Could you copy, word for word, everything in the items below from the line that contains "Where should I" down to the line that contains "click(842, 560)", including both of those lines, and leave the pictures out of your answer?

Exercise input
========================================================================
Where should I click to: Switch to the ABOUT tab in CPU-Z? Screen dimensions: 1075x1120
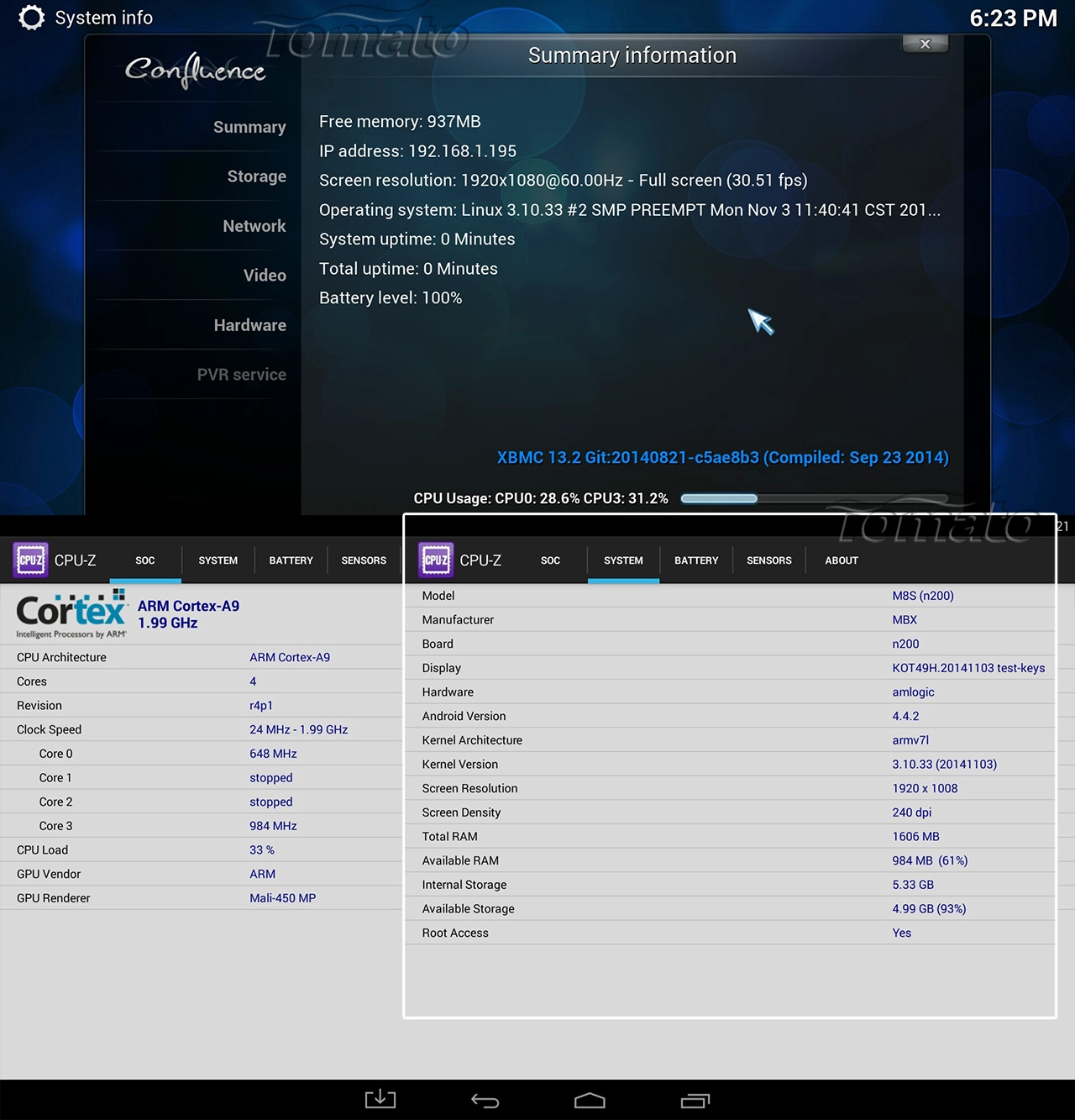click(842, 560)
========================================================================
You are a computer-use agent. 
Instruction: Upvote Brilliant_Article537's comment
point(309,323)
========================================================================
Problem solution
Where should I click to: Switch to the ABOUT tab in CPU-Z? Screen dimensions: 1075x1120
click(842, 560)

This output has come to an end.